Prognosis: * * Recommended for people who groove on good cinematography, for genre mavens, and for people who feel a sense of personal virtue after watching a gloomy movie about poor people. Potentially useful for starting discussions in classes on Rural Sociology, Bond Law, or Introduction to Social Work. Beautifully made, but not very good. If this was the best movie of 2010, I picked a good year to check out.

4 comments:

Jenners said...

The main thing I remember about this is that Jennifer Lawrence got an Oscar nomination for her role in this.

Michael5000 said...

She did a very good job!

I believe the movie was awarded Best Film at the Sundance Festival; needless to say, I was not on the jury that year.

Chuckdaddy said...

I completely agree with your first paragraph, at least what the critics said. Wife and I lived this movie, and I'd never even considered the Telemachus parallels; now I even like it more!

You make some solid points about the exaggerated lack of civilization, none of which I thought about during the movie.
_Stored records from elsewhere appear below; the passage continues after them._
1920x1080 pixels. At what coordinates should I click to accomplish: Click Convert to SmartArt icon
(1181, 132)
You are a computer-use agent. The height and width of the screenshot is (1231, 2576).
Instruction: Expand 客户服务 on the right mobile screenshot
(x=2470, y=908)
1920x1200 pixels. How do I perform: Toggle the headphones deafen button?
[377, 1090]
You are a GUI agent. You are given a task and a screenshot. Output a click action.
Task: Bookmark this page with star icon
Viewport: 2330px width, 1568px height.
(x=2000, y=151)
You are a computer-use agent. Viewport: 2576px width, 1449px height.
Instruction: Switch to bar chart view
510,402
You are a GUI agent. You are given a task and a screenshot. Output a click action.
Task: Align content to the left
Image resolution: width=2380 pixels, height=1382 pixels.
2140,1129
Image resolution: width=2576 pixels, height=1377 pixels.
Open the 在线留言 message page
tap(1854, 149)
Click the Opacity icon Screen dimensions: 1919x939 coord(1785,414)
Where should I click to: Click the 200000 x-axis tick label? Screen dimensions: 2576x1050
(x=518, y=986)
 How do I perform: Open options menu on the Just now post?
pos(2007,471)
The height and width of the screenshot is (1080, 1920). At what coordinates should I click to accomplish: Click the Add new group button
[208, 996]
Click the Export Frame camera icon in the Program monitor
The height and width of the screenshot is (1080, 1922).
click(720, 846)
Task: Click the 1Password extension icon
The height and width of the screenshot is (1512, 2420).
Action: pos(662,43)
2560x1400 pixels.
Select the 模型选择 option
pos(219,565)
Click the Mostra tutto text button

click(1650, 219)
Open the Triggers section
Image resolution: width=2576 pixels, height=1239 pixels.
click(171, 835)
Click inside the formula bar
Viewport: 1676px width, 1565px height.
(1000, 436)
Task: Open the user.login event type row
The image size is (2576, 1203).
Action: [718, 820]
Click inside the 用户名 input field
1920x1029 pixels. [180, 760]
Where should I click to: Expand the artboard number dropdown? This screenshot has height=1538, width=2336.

I was was too busy being fully captivated by the great acting, constant tension, fantastic dialogue., and general creepiness that gave it all the attributes I like in a film noir, but in a new environ that unexpectedly fit.

I do admit to being a sucker for gloomy movies, although they needn't be poor people. I'm very egalitarian in my dispersion of gloom and am just as happy to see a depressing movie about rich people in the suburbs. But I do love me a dark movie and this would probably by favorite movie from that year (not that I saw too many).

Michael5000 said...

Chuckdaddy: I look forward to hearing stories about the time when you and your wife lived this movie. [rimshot]

Thanks for the rebuttal. I always like getting the other side of the picture.